* **Your task**:
Your answer is one number, how many lines in the entries include "Settings".

* **Excerpts from a dataset**:
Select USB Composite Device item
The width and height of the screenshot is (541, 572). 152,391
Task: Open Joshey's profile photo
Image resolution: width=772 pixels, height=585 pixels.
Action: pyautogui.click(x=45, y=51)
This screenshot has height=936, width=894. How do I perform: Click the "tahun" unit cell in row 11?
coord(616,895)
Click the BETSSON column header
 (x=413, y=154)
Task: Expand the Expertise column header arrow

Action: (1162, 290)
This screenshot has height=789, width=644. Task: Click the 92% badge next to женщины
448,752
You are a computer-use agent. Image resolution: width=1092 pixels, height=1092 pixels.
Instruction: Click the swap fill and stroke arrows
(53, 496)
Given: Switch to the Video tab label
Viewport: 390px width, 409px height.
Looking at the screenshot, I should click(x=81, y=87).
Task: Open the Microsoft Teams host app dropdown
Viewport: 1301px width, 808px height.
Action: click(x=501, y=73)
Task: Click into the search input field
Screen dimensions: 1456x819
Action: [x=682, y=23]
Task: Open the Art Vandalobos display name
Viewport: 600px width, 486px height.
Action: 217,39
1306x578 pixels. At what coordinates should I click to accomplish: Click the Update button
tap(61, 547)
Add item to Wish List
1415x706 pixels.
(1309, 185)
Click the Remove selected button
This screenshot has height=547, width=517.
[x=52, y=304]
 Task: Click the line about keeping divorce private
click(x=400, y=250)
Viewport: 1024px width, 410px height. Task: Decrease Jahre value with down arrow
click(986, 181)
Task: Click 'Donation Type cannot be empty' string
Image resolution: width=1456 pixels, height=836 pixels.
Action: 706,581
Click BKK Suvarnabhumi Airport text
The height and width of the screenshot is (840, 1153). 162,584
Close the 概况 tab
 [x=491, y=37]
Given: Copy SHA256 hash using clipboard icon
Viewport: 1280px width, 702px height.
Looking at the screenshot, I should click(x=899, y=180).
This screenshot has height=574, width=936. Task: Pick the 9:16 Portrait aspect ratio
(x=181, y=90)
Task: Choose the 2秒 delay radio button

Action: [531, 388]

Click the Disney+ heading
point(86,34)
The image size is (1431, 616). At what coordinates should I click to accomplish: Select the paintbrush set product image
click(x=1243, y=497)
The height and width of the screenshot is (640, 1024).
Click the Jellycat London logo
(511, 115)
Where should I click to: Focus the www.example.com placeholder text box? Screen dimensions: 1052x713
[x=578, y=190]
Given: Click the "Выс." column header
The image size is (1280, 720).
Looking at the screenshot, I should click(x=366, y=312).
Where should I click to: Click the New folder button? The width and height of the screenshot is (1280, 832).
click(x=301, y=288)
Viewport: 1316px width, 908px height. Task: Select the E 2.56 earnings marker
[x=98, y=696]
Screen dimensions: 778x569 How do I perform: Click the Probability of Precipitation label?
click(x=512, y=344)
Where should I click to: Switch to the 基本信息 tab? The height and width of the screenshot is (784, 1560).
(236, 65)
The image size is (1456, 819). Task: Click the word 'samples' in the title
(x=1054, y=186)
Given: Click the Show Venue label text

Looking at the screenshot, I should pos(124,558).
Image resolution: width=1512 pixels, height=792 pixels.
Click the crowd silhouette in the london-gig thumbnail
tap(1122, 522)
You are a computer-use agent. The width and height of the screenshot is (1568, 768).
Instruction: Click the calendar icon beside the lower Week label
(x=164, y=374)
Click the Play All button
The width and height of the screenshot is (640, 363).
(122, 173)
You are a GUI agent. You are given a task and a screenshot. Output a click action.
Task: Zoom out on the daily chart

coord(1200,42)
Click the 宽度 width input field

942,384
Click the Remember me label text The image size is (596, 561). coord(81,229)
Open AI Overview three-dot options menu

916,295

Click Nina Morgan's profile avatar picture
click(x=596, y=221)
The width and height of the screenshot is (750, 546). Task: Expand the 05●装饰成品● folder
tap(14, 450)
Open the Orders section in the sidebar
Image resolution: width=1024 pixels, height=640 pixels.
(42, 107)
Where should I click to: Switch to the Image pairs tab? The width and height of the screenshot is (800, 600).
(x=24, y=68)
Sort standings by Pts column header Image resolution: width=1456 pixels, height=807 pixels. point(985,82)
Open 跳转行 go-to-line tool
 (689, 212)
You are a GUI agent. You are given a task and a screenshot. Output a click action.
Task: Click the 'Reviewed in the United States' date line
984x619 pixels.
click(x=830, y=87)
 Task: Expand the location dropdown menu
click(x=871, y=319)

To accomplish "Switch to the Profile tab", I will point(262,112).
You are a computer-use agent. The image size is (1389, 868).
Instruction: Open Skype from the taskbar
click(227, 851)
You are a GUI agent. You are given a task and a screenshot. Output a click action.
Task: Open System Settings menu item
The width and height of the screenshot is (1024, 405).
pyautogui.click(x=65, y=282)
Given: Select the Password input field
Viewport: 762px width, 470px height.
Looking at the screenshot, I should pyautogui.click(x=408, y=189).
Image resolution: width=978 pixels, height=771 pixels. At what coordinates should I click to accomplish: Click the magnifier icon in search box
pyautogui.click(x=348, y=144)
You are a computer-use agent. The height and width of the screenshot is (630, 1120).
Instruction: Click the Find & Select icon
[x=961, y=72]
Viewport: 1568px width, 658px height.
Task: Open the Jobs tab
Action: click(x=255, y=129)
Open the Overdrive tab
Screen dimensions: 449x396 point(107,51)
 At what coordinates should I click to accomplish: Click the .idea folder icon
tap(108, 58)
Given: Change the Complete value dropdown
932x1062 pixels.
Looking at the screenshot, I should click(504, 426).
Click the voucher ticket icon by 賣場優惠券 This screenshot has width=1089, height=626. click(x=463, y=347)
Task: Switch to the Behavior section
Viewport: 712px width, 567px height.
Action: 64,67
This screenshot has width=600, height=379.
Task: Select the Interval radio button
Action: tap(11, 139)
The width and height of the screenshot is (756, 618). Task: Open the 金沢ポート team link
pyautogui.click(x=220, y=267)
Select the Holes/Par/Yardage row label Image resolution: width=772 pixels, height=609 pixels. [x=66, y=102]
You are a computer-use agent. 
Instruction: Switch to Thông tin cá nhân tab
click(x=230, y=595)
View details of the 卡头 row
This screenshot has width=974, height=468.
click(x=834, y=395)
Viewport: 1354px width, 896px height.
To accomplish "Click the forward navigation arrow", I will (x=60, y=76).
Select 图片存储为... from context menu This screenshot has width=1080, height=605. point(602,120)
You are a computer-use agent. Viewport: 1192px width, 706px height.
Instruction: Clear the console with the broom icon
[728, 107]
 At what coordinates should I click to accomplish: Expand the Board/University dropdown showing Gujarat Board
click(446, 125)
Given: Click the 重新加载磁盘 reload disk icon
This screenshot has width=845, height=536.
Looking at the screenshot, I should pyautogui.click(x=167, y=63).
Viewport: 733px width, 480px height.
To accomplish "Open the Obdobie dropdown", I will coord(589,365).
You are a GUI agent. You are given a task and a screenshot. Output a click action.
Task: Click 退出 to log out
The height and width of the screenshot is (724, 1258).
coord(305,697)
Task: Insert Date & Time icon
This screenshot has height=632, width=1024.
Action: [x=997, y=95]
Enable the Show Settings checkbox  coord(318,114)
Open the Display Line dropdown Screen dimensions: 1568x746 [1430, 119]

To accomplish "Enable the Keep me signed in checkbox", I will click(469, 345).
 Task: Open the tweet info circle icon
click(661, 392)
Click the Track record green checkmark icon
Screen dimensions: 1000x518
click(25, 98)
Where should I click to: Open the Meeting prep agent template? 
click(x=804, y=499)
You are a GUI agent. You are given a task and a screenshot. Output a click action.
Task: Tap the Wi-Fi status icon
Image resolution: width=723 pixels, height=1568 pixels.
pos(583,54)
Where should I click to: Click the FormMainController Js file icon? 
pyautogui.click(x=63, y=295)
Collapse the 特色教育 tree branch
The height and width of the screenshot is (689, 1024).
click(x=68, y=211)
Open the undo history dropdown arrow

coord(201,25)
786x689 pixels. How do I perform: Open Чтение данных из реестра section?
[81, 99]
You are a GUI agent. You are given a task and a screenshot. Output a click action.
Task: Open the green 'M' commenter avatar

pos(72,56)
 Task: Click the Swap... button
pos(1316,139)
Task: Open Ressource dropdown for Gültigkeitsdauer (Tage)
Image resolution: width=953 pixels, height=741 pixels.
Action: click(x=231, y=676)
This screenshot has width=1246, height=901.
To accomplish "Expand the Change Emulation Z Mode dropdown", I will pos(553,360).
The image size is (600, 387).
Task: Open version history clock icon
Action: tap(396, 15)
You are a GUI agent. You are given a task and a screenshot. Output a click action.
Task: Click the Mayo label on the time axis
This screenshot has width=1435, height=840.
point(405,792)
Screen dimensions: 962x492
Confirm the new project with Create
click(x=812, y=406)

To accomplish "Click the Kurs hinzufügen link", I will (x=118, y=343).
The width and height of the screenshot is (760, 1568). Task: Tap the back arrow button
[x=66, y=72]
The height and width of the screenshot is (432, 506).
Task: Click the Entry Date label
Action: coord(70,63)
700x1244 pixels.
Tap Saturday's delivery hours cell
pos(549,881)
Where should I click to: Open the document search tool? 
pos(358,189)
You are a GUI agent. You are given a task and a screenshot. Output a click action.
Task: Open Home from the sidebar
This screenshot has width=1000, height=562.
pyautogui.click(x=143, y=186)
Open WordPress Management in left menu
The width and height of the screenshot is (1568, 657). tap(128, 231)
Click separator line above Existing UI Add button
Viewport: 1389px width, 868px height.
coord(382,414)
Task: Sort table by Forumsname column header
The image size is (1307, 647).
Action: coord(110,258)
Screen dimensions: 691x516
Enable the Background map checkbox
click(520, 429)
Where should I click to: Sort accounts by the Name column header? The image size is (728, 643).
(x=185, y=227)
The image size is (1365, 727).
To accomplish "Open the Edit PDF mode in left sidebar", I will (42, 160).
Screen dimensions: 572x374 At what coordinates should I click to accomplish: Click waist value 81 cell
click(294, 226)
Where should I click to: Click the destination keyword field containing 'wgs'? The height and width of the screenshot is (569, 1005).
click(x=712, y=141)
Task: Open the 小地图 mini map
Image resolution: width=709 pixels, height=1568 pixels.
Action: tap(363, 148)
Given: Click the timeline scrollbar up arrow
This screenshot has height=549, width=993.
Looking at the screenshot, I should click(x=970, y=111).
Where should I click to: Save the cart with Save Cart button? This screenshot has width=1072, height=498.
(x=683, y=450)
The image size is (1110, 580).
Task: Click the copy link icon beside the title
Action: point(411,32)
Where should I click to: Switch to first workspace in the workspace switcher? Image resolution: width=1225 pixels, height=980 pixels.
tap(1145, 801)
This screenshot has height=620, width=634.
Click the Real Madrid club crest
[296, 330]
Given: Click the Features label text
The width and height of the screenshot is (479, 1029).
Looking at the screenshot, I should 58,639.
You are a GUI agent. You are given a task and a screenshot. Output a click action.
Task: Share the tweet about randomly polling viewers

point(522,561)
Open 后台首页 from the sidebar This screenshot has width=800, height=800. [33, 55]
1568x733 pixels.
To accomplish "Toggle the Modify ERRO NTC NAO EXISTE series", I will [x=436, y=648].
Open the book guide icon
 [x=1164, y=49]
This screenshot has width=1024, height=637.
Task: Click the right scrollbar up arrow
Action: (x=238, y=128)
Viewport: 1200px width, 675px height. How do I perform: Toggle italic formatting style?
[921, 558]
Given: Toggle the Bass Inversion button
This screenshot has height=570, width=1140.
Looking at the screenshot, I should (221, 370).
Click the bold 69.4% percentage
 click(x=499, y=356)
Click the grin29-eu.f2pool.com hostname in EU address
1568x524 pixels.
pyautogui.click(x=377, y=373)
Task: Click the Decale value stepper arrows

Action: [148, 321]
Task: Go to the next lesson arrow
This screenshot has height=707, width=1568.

* **Task result**:
2